We collected three AS and three normal blood vessel specimens respectively. Immunohistochemical detection showed that METTL7B expression in plaque vessels was significantly higher than that in normal vessels, and it was mainly distributed in vascular endothelium and foam areas (Figure 1C). This result suggests that METTL7B may be closely related to AS, so we have downloaded the data of different progression stages of AS from the GEO database, namely GSE28829 (including 13 early plaque and 16 late plaque tissue chips), GSE41571 (including 6 stable plaque and 5 ruptured plaque tissue chips), GSE41571 (including 6 non-atherosclerotic and 5 atherosclerotic blood sample chips), and analyzed the expression of METTL7B. It was found that METTL7B was more expressed in advanced plaque and ruptured plaque. In addition, METTL7B was also found to be more expressed in the blood of patients with AS (Fig. 2). These results indicate that METTL7B may participate in the occurrence and development of AS.

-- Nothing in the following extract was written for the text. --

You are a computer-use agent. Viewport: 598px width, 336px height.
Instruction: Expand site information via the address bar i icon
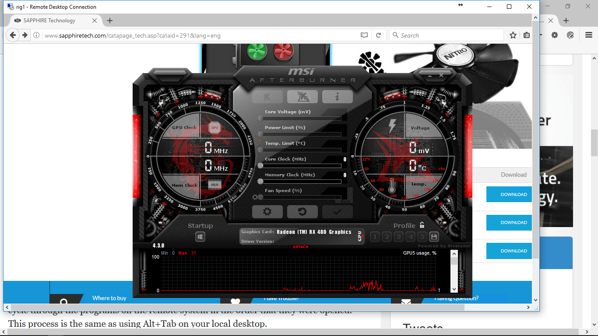click(x=36, y=35)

5. Correlation analysis between METTL7B and immune cell infiltration
Because METTL7B is also expressed in blood vessels, and immuno -histochemistry also shows that it is mainly located in foam cells of AS plaque, the single cell sequencing analysis of The human protein atlas database was performed showing that METTL7B was mainly located in macrophages (Figure 10A) in blood vessels. In order to further analyze whether METTL7B is related to immune cell infiltration, it was found that METTL7B was significantly correlated with Macrophages M0, B cell memory, T cells CD4 memory resting, and T cells CD (Fig. 10B-C, P<0.05).

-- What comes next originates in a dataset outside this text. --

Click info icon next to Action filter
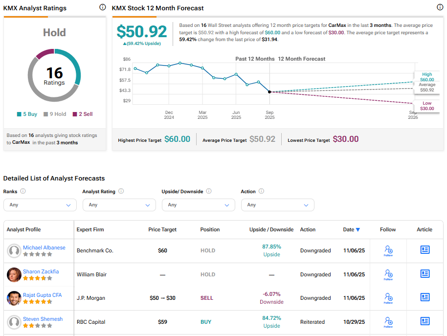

6. Correlation analysis between METTL7B and eferocytosis
There are 5 and 6 differentially expressed genes of 14 eferocytosis related genes in GSE43292 and GSE100927, respectively, including CXCL1, CALR, ICAM3 and MFGE8. Correlation analysis showed that METTL7B had a significant positive correlation with CALR, ICAM3 and CXCL1 in GSE43292 and GSE100927 databases, and a significant negative correlation with MFGE8 in GSE100927 (Figure 11B). These results suggest that METTL7B may be related to macrophage-mediated cell burial.

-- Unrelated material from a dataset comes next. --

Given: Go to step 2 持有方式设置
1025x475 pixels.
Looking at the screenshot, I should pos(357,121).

7. Screening small molecule compound targeting MTTL7B
Through the docking analysis of the 3D structure of METTL7B and the small molecular compounds in the zinc small molecular structure database, we found that the top 10 small molecular compounds with the binding ability of METTL7B were shown in Table 3, namely, ZINC000008215434, ZINC000001536109, ZINC000022448696, ZINC00000200505305, ZINC000038144598, ZINC000001529323, ZINC000002036915, ZINC000053073961, ZINC000004099104 and ZINC000030731084. Their corresponding molecular names are FAD, Pralatrexate, Indinavir, 5-Methyltetrahydrolic acid disodium salt, Alexidine dihydrochloride, Methodrexate, Aminopterin, Antrafenine, SN38 glucuronide, APC.